The concert was organized by the Ivangorod authorities on the banks of the River Narva, which separates Russia and Estonia.
A screen and stage were erected facing Estonia next to the city's fortress.
On Tuesday afternoon, several hundred people gathered on the promenade along Estonia's side of the border to watch the concert.
ERR's Narva correspondent Sergei Stepanov said police officers were in attendance.
He said the concert started later than expected and was attended by the head of the Leningrad region. Stepanov said a patriotic film was shown alongside live performances.
Last week, it was announced that a concert would be held on the Russian border on Victory Day.

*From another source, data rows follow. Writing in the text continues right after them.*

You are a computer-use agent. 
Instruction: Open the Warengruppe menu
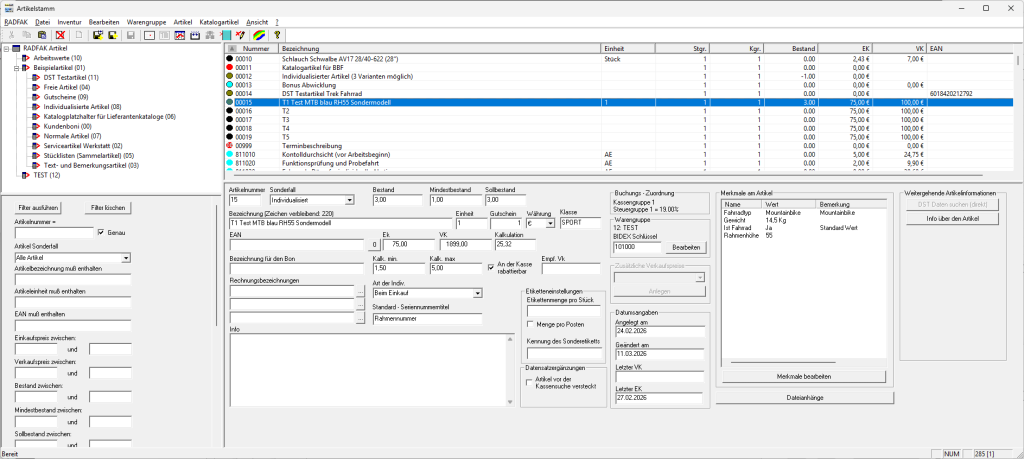click(x=145, y=21)
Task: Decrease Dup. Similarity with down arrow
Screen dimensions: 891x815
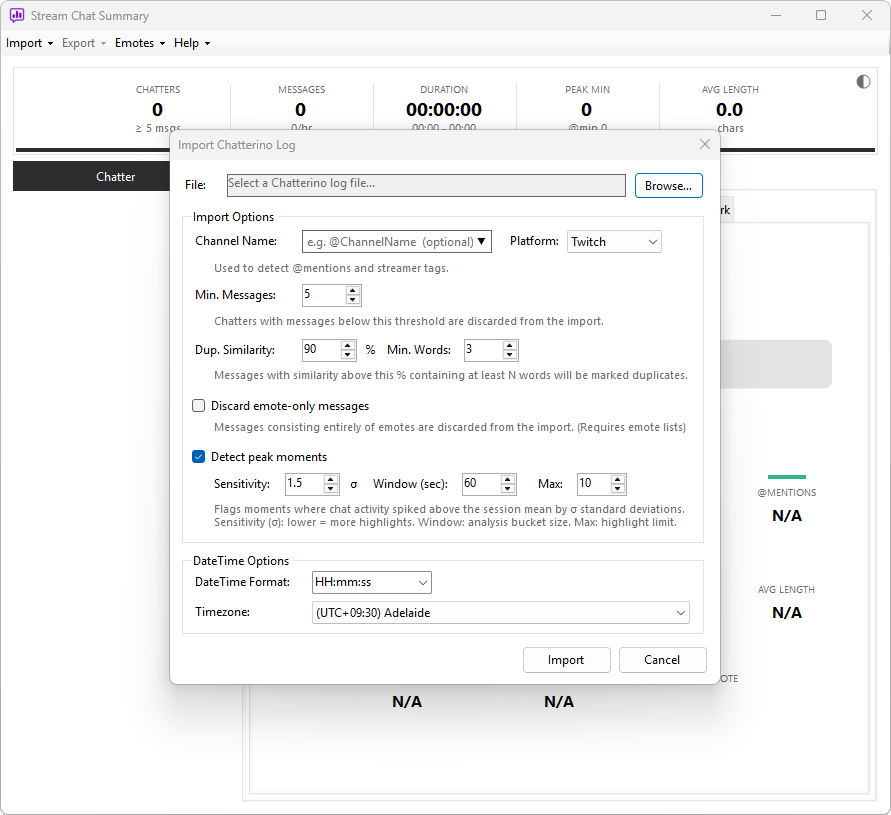Action: pyautogui.click(x=348, y=355)
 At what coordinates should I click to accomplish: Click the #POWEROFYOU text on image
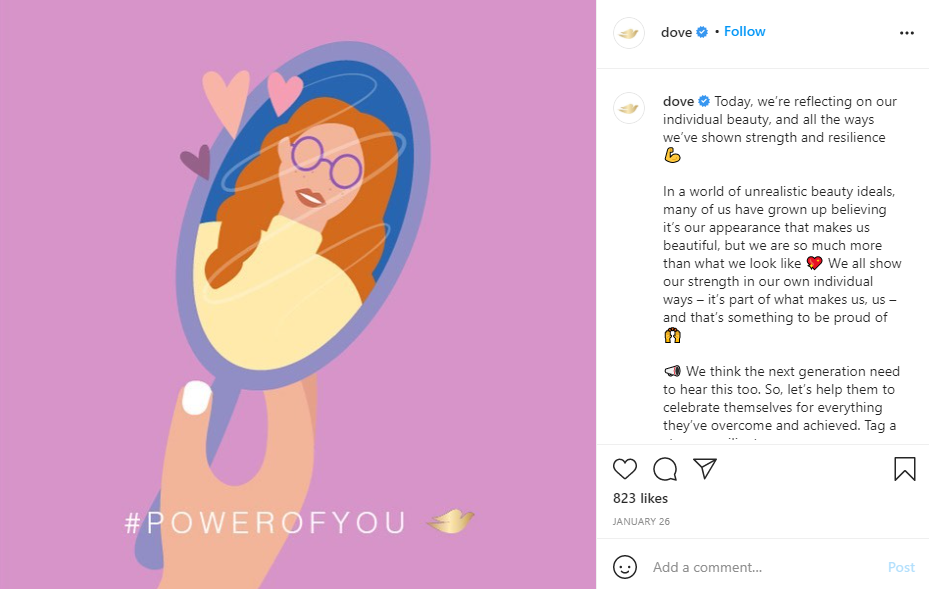[x=265, y=523]
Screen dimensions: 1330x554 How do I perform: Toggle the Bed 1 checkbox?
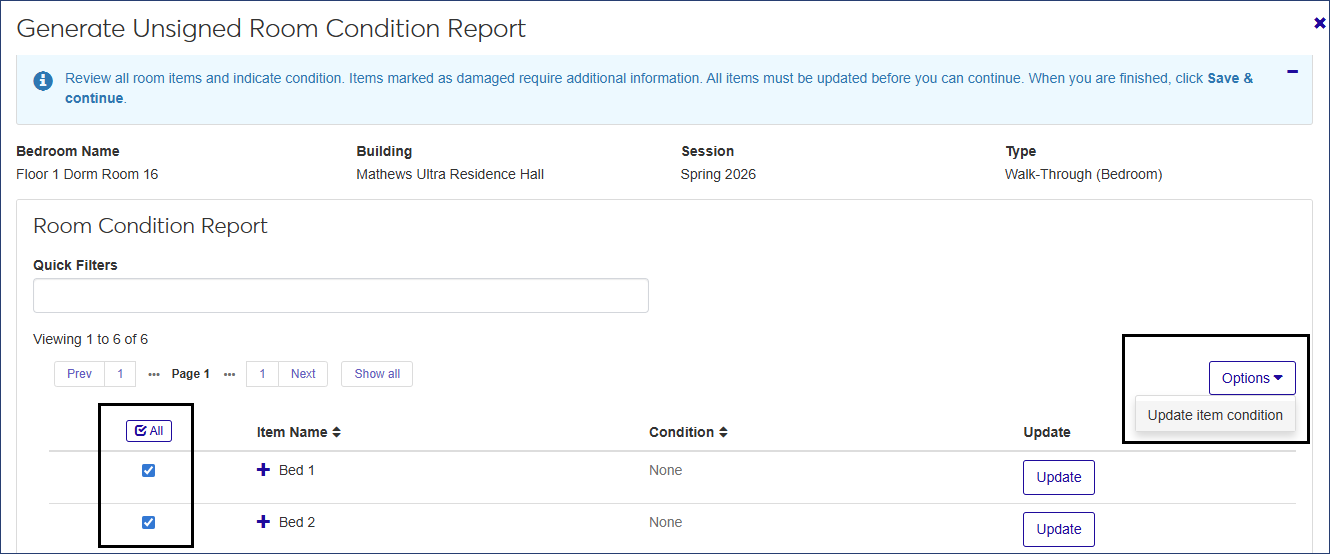[149, 471]
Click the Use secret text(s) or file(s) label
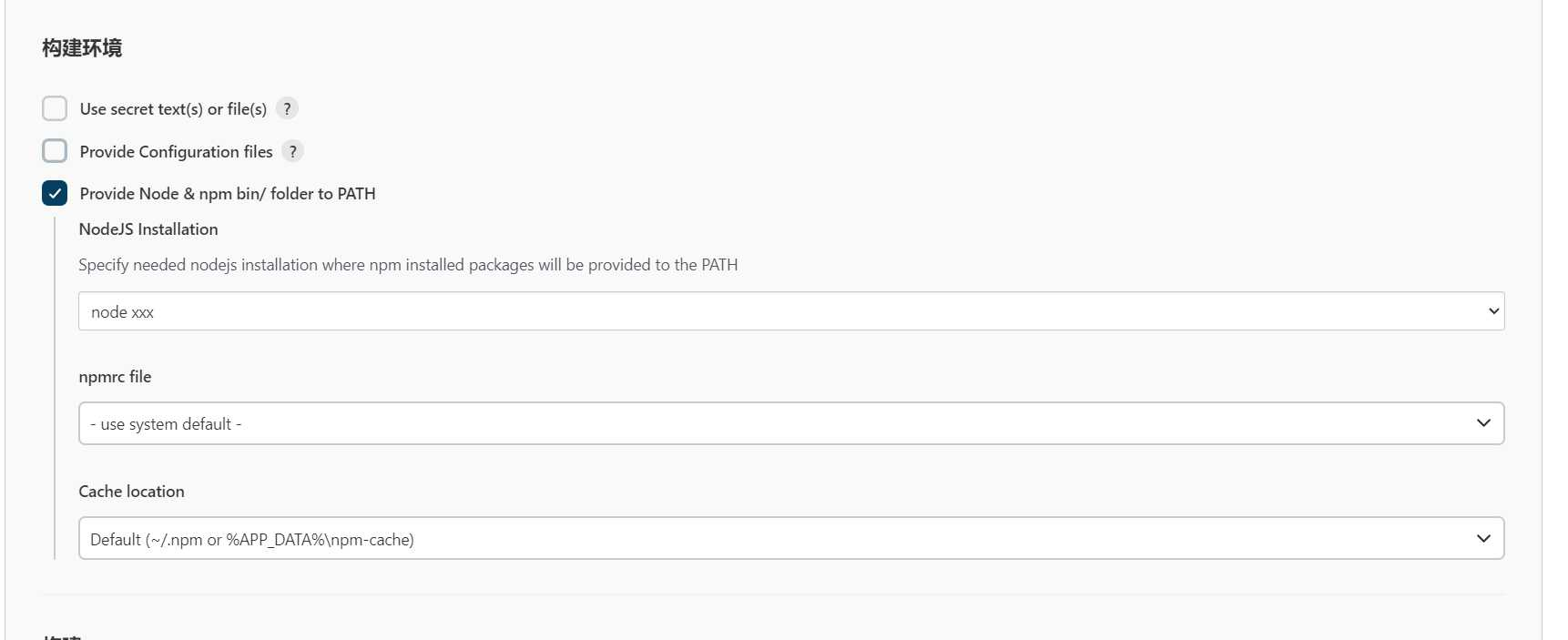 click(173, 109)
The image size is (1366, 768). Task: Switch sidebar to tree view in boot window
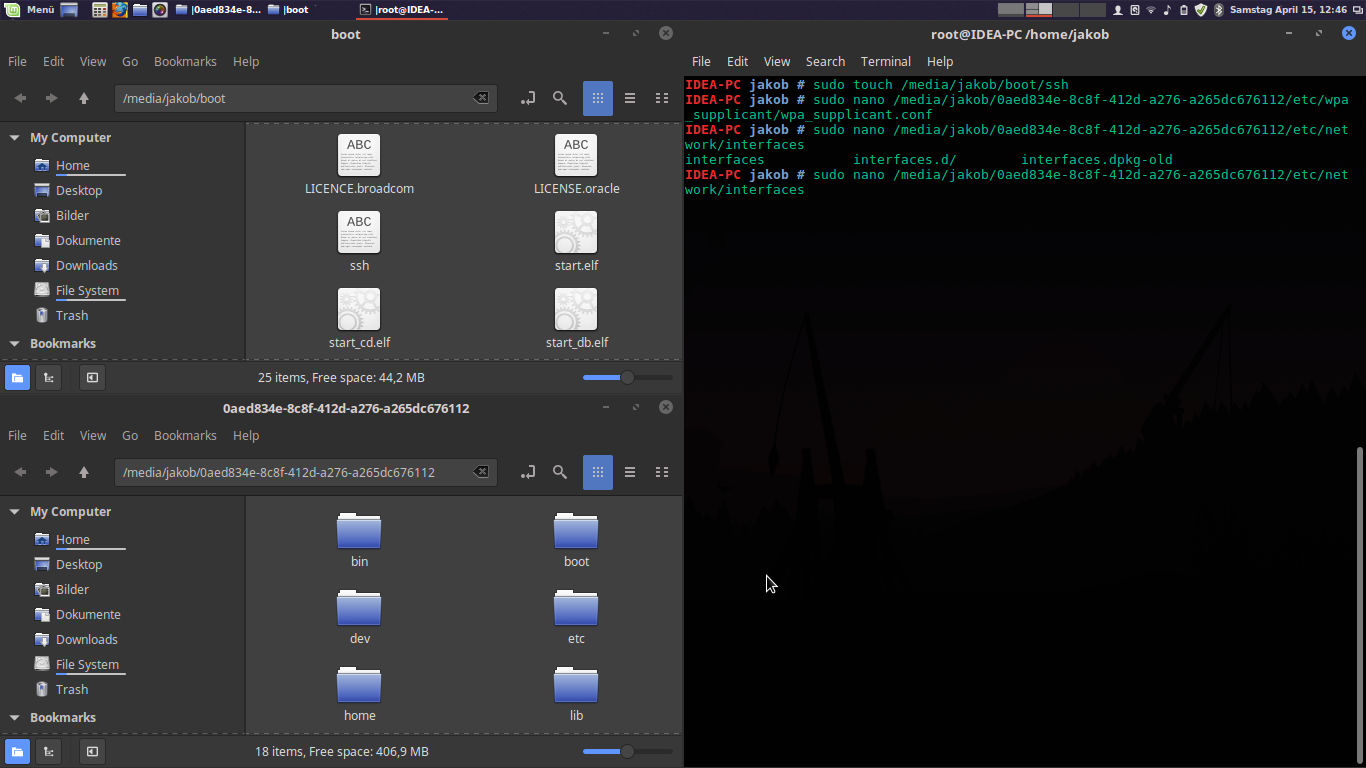[x=48, y=377]
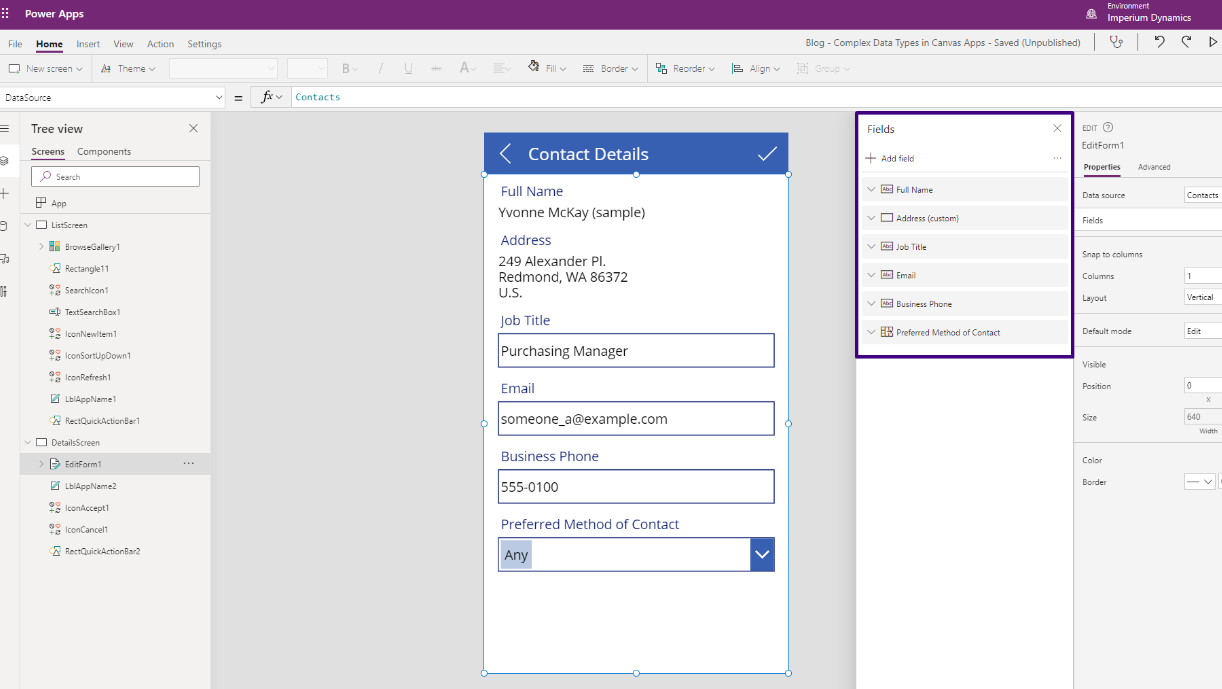Expand the Preferred Method of Contact field
Image resolution: width=1222 pixels, height=689 pixels.
(871, 332)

In response, Narva Castle Museum, which faces Russia, hung a banner on its walls on Tuesday calling President Vladimir Putin a war criminal.
"This is a planned installation by the museum and the Propastop group that will be on exhibit for a few days. It serves as a clear reminder that there is a border here in Narva. The poster is hung on a wall with the Estonian flag," Maria Smorzhevskih-Smirnova, museum director, told ERR's Russian language portal on Tuesday.
Victory Day — May 9 — is the day Russia commemorates World War II and its role in defeating Nazi Germany in 1945.
For Estonia, the day was the start of almost 50 years of occupation which only ended in 1991. The country now celebrates the end of World War II on May 8, along with other EU member states.
Relations between Estonia and Russia have plummeted since Moscow launched its full-scale invasion of Ukraine in February 2022.
Russia demands removal of banner
At midday, representatives of the border guards of the two countries convened on a bridge over the Narva River. The Russian representatives demanded that the poster be removed, but Estonia refused.
According to ERR, the meeting occurred at the request of the Russian side, which was later confirmed by Indrek Püvi, director of the Narva Police Department.
"Today at ten o'clock, representatives of the Estonian and Russian border guard services convened. The meeting was not pre-arranged; rather, it was initiated by the Russian side. Among other topics, the issue of the Narva Museum's poster was discussed. Representatives from Russia demanded that our border officers remove the poster," Püvi said.
Representatives of the Police and Border Guard Board, according to him, clarified that such a poster is not prohibited in Estonia.
"Our work is based on Estonian law, and Russian officials have no grounds to demand the removal of the poster," the police officer explained.